Un document rarissime
Le chartiste préfère habituellement le document signifiant à l’œuvre clinquante. Nous en avons un nouvel exemple ici puisque nous présentons dix-sept feuilles volantes, sales, tachées, représentant de simples lettres imprimées en noir et blanc. Les planches sont encore conservées dans leur chemise de carton ornée d’une étiquette qui porte la mention manuscrite, en italien, « alfabeti ».
La première de ces planches est une page de titre, qui nous renseigne sur le contenu : Alphabets contre-épreuvés des écritures les plus usitées en lithographie, commencés par A. Letacq et continués par Sr E. Martislaco. IIe cahier.
Il s’agit donc de modèles de lettres pour lithographes. Cette technique en plein essor au début du xixe siècle a revivifié la production d’images. Rien n’a changé sur le fond, toutefois : comme dans la plupart des estampes, on y trouve de l’image et du texte (« la lettre »). Les ateliers pouvaient donc acquérir dans le commerce des modèles, qui leur permettent de recopier des alphabets (ou de s’en inspirer) pour dessiner la lettre de leurs propres lithographies.

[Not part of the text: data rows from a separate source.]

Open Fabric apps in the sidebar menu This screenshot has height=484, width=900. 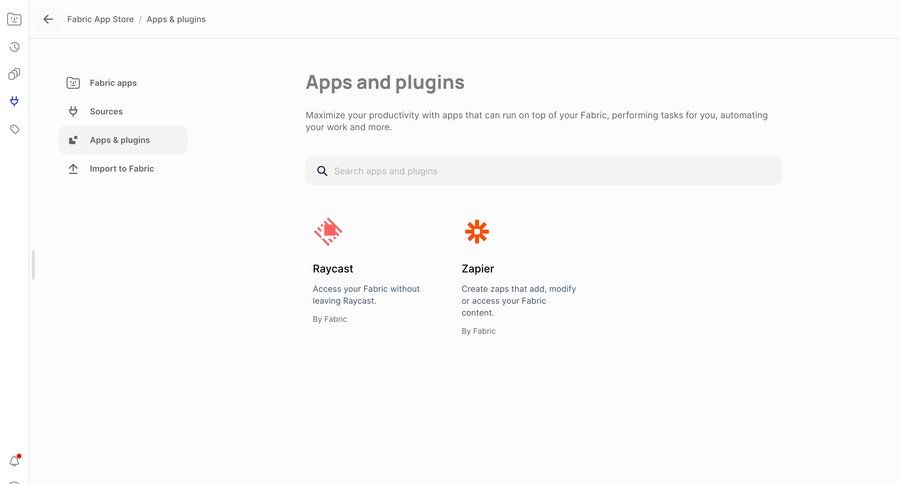113,83
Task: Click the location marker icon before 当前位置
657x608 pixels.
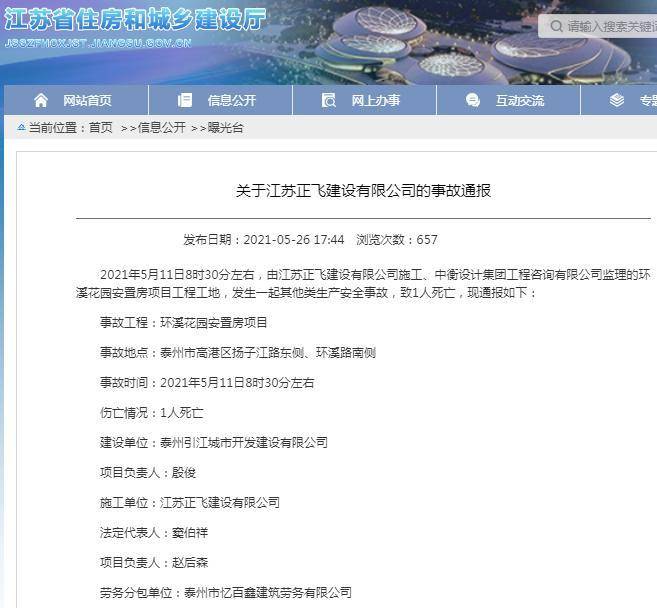Action: pyautogui.click(x=21, y=128)
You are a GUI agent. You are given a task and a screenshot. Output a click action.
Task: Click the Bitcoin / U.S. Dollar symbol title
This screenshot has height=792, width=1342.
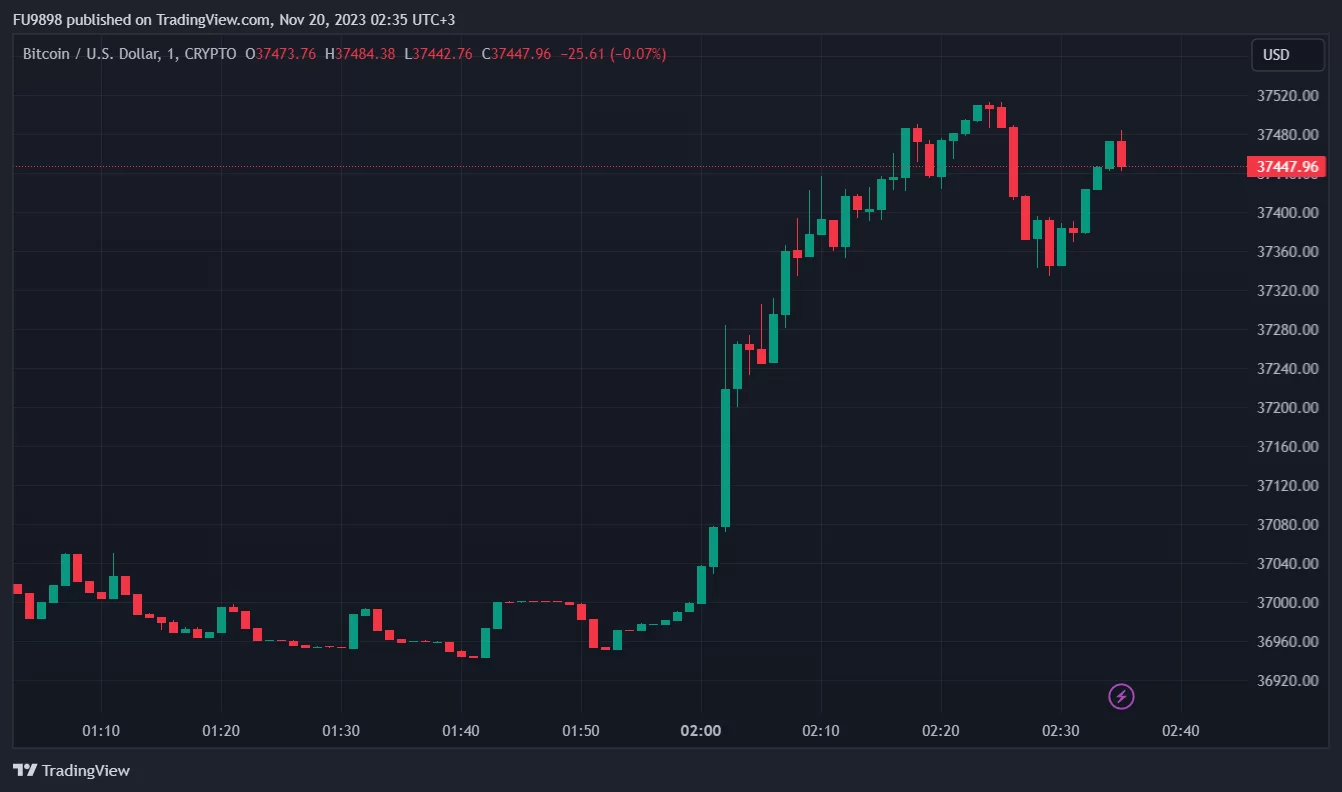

Les alphabets présentés ici sont dits « contre-épreuvés ». La lithographie, comme toute estampe, est une empreinte. Il faut donc dessiner en miroir pour avoir l’empreinte, « l’épreuve », dans le bon sens. L’idée, ici, est de publier des « contre-épreuves », c’est-à-dire de faire une empreinte de l’empreinte pour se retrouver de nouveau en miroir. Notre estampe est donc à l’envers… mais c’est très pratique pour le lithographe puisque c’est ainsi qu’il doit dessiner ! On voit donc que l’on s’adresse à un public de professionnels qui pratiquent la lithographie et achètent ce type de documents pour s’en servir. Le but est purement pratique, ce qui explique la rareté de ces planches, qui avaient vocation à se trouver dans les ateliers, à être maculées d’encre, remisées sur un coin d’établi… et jetées quand leur état devenait trop mauvais ou que la mode avait évolué.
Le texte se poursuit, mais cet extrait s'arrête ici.